Entries for finding text and elements

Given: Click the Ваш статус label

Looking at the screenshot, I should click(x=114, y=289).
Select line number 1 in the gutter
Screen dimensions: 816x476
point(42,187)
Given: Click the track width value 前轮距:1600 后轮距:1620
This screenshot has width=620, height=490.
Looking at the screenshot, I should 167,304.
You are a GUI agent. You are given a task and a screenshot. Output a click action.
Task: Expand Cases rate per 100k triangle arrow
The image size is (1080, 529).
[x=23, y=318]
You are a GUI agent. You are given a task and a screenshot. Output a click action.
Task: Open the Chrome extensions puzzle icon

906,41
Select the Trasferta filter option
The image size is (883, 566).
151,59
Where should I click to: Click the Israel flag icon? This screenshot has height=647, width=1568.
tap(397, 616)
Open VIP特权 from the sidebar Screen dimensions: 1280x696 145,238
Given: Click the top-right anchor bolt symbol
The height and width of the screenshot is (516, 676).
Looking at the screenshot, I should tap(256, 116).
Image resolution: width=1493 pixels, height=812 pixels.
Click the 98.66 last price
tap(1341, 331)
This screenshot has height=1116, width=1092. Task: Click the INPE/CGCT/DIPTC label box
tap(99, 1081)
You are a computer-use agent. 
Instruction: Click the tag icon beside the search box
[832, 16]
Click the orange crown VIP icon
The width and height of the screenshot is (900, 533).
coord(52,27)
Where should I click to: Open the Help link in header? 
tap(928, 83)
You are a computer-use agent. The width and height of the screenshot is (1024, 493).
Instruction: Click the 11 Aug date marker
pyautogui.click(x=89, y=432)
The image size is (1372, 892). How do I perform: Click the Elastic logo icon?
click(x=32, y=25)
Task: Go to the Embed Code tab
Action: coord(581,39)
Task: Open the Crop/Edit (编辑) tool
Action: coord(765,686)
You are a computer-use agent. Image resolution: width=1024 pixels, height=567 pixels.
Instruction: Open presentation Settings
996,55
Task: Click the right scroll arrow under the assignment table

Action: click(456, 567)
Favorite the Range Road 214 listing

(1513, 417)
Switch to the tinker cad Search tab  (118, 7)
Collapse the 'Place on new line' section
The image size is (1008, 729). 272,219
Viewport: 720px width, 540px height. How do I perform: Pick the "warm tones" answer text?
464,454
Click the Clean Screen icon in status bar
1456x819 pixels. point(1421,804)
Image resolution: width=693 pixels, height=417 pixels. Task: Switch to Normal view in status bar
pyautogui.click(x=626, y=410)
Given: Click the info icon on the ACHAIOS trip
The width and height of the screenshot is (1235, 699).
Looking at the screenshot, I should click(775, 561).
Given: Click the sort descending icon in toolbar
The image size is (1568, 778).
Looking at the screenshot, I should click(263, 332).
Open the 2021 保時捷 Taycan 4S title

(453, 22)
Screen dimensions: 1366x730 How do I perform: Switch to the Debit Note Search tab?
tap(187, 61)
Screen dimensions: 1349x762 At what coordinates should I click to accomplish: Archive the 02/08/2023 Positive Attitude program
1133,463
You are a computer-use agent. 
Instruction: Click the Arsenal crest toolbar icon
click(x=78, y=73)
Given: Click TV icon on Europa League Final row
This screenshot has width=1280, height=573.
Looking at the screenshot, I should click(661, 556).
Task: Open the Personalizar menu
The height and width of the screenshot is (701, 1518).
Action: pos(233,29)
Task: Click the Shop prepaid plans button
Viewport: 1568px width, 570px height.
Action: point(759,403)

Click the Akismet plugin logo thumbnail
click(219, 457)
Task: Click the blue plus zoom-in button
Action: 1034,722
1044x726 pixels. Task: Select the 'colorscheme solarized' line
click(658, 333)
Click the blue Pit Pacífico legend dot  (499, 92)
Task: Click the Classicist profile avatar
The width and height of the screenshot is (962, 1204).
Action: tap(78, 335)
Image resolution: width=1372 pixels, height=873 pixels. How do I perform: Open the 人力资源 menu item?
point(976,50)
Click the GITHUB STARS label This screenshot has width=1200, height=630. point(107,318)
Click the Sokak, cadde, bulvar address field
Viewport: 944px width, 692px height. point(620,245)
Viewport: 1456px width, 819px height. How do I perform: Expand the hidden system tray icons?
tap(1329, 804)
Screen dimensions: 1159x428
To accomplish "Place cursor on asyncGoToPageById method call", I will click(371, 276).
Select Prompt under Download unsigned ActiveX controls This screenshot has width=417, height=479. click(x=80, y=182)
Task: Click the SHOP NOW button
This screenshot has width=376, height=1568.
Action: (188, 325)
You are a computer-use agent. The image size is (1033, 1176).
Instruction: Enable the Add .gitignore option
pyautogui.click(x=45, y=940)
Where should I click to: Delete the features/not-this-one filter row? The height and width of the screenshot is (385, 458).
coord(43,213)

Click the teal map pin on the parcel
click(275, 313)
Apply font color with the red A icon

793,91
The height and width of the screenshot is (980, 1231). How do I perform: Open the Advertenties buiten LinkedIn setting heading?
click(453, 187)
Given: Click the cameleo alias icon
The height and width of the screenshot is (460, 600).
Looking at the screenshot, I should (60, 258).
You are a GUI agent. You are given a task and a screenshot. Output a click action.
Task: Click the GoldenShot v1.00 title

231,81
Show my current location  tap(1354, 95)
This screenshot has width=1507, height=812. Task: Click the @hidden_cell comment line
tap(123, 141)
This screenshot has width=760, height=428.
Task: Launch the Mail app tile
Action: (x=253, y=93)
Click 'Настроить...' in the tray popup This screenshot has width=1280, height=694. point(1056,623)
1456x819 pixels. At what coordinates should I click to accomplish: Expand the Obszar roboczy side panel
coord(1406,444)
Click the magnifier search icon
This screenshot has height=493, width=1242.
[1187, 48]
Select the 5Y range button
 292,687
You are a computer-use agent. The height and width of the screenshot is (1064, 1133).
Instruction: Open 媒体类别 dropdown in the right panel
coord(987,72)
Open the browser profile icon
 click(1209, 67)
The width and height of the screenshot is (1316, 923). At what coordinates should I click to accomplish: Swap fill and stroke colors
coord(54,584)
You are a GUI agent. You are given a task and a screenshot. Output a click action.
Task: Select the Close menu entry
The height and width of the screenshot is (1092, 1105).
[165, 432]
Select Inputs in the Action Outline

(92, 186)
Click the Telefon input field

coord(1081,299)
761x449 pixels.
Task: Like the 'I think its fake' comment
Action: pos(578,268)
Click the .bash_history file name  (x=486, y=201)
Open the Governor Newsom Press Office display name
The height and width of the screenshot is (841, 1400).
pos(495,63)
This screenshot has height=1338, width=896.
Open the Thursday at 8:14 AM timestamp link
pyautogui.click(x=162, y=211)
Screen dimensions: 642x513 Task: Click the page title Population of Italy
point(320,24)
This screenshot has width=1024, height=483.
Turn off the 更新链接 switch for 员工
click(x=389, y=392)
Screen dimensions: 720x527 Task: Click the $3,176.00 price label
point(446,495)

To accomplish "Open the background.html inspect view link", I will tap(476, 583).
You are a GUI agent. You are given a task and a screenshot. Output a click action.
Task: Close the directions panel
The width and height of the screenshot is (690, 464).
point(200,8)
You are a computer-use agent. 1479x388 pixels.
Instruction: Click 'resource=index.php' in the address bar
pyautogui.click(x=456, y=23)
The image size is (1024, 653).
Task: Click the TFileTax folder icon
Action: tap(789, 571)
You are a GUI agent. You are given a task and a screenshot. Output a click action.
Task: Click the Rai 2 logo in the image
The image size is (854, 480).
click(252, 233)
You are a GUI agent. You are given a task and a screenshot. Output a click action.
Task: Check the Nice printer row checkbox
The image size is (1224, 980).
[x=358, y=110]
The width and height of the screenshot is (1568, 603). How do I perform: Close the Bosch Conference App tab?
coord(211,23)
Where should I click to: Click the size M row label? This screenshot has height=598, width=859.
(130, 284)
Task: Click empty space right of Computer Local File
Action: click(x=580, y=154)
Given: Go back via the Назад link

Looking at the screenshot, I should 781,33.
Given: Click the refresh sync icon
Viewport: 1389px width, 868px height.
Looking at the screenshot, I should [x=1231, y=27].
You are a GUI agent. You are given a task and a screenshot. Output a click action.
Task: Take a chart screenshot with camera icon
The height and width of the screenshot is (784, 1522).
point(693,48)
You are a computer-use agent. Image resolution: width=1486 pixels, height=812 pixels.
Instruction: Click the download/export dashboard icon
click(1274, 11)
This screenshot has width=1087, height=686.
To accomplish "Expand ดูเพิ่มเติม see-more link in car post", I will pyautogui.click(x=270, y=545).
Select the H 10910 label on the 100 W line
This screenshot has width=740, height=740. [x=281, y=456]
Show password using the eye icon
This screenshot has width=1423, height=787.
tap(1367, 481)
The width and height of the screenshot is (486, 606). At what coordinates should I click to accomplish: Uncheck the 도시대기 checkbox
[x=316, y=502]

- THE EXERCISE
Copy out, unchanged, the part of the items that begins with the line containing "The image size is (1372, 892)." and ends with the line containing "(1513, 417)", including both of those lines.

- EXERCISE RESPONSE
The image size is (1372, 892). How do I perform: Click the Elastic logo icon?
click(x=32, y=25)
Task: Go to the Embed Code tab
Action: coord(581,39)
Task: Open the Crop/Edit (编辑) tool
Action: coord(765,686)
You are a computer-use agent. Image resolution: width=1024 pixels, height=567 pixels.
Instruction: Open presentation Settings
996,55
Task: Click the right scroll arrow under the assignment table

Action: click(456, 567)
Favorite the Range Road 214 listing

(1513, 417)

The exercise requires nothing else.